(Dataset excerpts)
★ ★ ★ ★ ★ ★ ★
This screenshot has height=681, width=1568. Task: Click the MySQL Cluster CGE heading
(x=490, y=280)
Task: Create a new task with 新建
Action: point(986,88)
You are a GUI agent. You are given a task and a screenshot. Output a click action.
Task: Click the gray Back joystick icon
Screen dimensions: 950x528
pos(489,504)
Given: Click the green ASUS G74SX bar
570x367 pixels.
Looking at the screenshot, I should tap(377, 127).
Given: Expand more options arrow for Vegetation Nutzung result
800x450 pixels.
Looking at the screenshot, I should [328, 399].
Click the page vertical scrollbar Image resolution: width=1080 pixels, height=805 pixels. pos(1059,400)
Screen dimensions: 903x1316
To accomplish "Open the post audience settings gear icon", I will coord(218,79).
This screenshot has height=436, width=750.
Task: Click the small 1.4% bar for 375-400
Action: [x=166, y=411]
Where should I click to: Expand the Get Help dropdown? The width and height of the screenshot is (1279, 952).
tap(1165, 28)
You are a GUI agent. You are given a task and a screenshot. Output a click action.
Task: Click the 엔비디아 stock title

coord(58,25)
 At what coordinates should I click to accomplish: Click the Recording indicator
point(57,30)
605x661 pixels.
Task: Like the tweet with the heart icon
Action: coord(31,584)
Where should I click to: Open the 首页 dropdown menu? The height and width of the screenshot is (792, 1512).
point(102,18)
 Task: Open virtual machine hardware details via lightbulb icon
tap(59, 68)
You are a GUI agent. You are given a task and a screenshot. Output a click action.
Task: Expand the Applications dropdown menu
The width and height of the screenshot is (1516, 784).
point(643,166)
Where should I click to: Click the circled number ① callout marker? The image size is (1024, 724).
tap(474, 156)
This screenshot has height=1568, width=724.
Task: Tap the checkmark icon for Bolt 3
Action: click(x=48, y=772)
★ ★ ★ ★ ★ ★ ★
● **Exercise directions**
Copy the entries above exactly, so that each line matches the original.

● **Response to this exercise**
This screenshot has height=681, width=1568. Task: Click the MySQL Cluster CGE heading
(x=490, y=280)
Task: Create a new task with 新建
Action: point(986,88)
You are a GUI agent. You are given a task and a screenshot. Output a click action.
Task: Click the gray Back joystick icon
Screen dimensions: 950x528
pos(489,504)
Given: Click the green ASUS G74SX bar
570x367 pixels.
Looking at the screenshot, I should tap(377, 127).
Given: Expand more options arrow for Vegetation Nutzung result
800x450 pixels.
Looking at the screenshot, I should [328, 399].
Click the page vertical scrollbar Image resolution: width=1080 pixels, height=805 pixels. pos(1059,400)
Screen dimensions: 903x1316
To accomplish "Open the post audience settings gear icon", I will coord(218,79).
This screenshot has height=436, width=750.
Task: Click the small 1.4% bar for 375-400
Action: [x=166, y=411]
Where should I click to: Expand the Get Help dropdown? The width and height of the screenshot is (1279, 952).
tap(1165, 28)
You are a GUI agent. You are given a task and a screenshot. Output a click action.
Task: Click the 엔비디아 stock title

coord(58,25)
 At what coordinates should I click to accomplish: Click the Recording indicator
point(57,30)
605x661 pixels.
Task: Like the tweet with the heart icon
Action: coord(31,584)
Where should I click to: Open the 首页 dropdown menu? The height and width of the screenshot is (792, 1512).
point(102,18)
 Task: Open virtual machine hardware details via lightbulb icon
tap(59, 68)
You are a GUI agent. You are given a task and a screenshot. Output a click action.
Task: Expand the Applications dropdown menu
The width and height of the screenshot is (1516, 784).
point(643,166)
Where should I click to: Click the circled number ① callout marker? The image size is (1024, 724).
tap(474, 156)
This screenshot has height=1568, width=724.
Task: Tap the checkmark icon for Bolt 3
Action: click(x=48, y=772)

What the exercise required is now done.